_Aim_:
Copy the stretch of the records below from the line containing "Where should I" through the end of the records, leaving out the pictures.

--- start of Recorded data ---

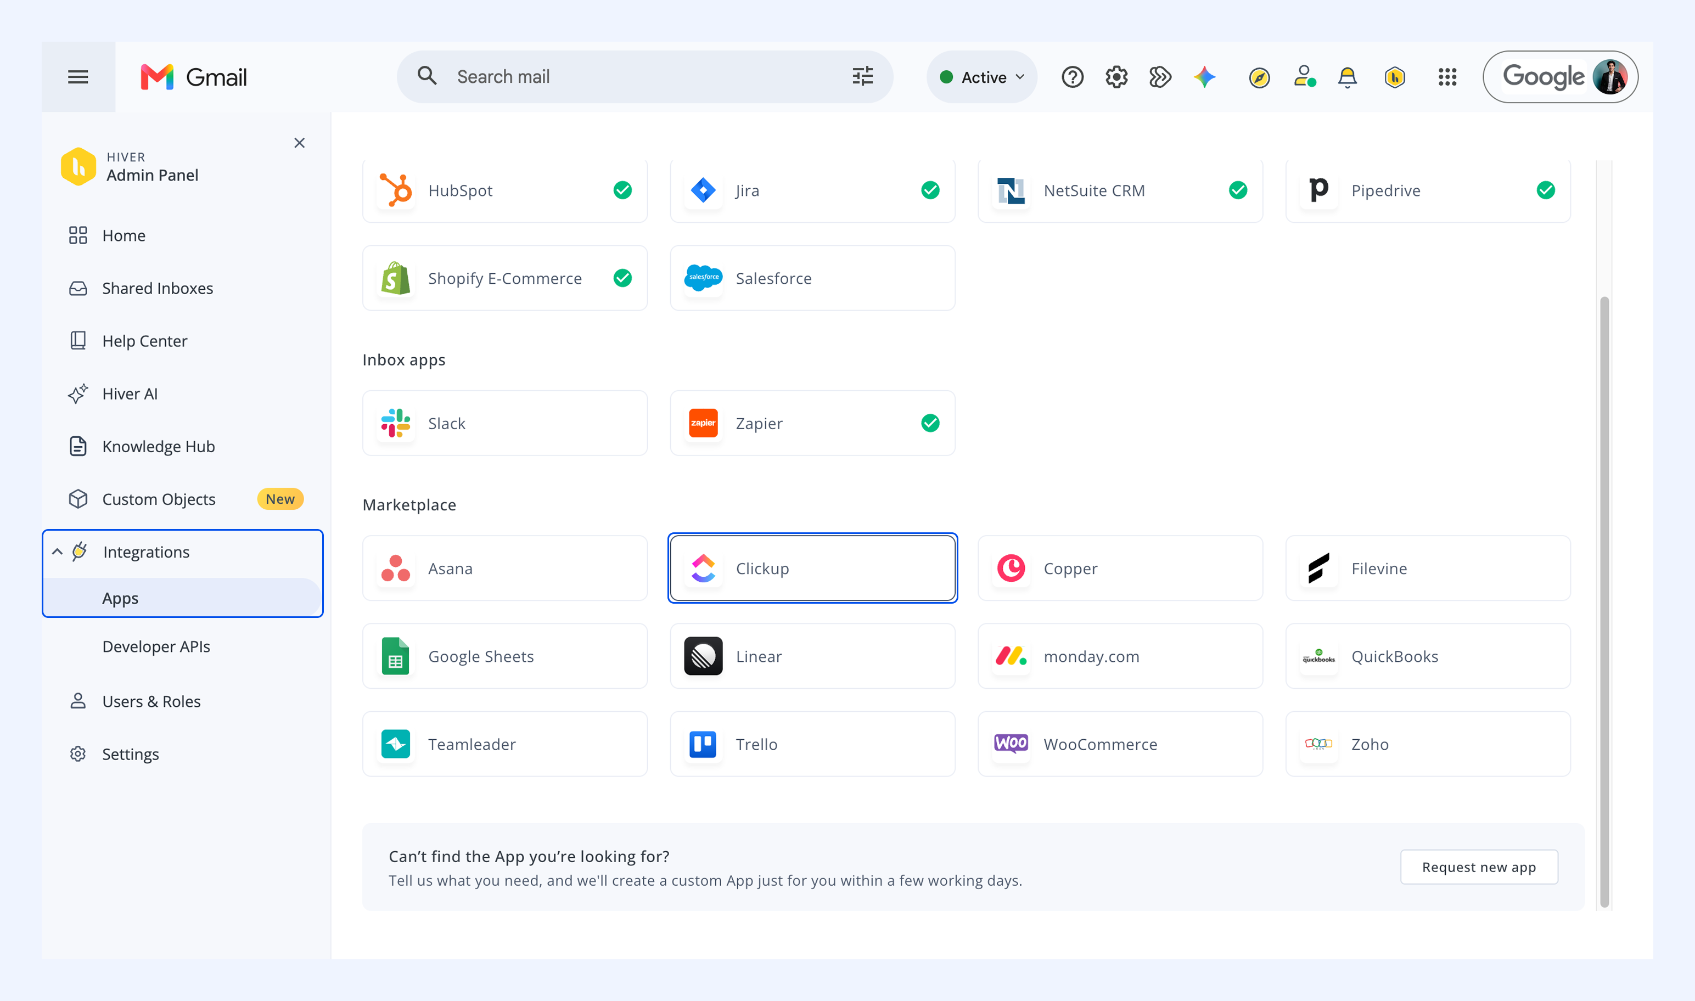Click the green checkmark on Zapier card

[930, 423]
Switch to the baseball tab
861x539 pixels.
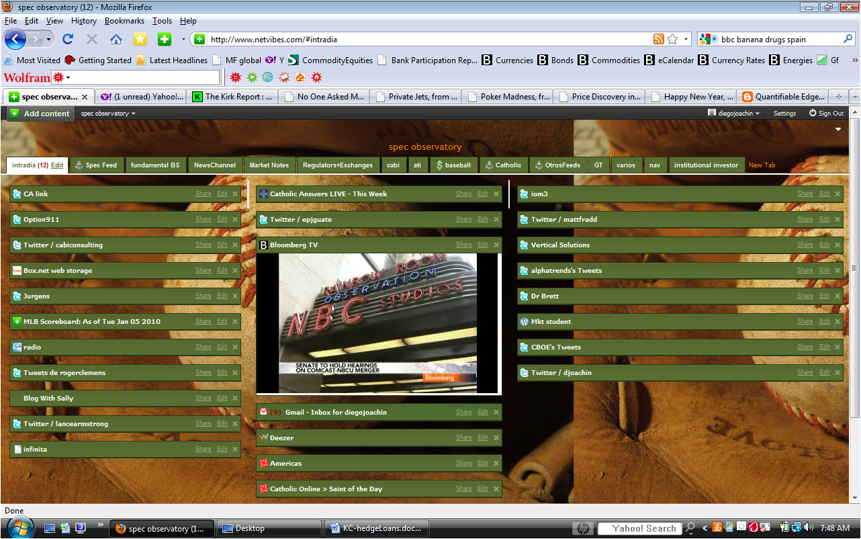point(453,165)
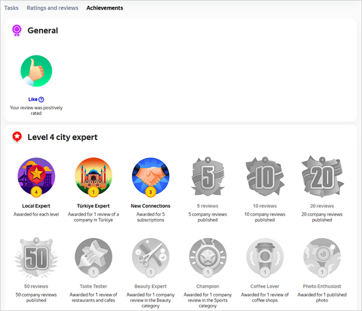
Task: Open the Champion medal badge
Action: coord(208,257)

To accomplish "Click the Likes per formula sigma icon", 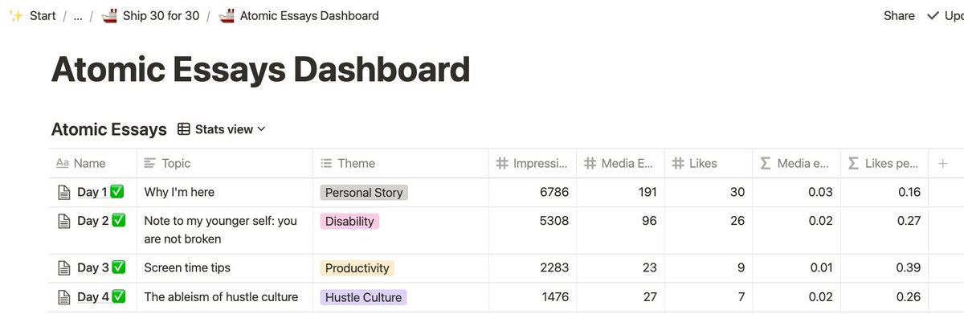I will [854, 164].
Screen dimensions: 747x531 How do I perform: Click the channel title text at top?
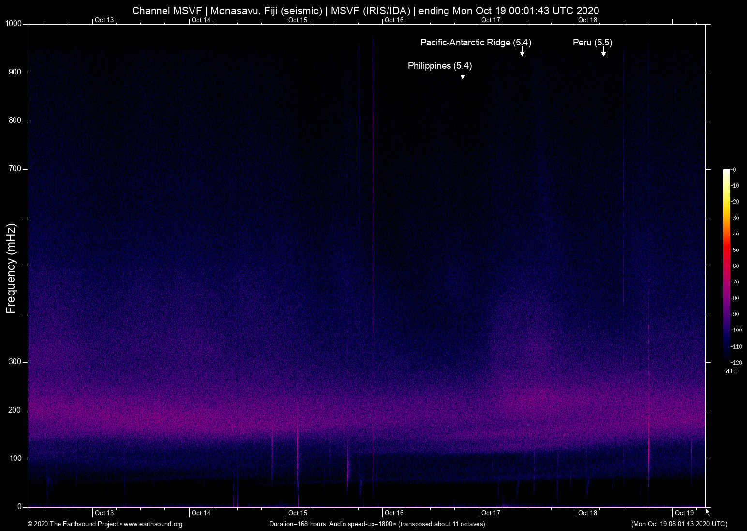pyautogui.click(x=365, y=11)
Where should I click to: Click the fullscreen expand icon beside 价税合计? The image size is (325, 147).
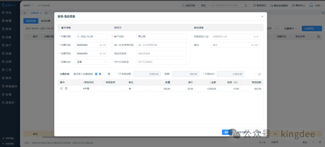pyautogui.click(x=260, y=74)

--- end of Recorded data ---

_Answer to the exercise_:
Where should I click to: Click the fullscreen expand icon beside 价税合计? The image size is (325, 147).
pyautogui.click(x=260, y=74)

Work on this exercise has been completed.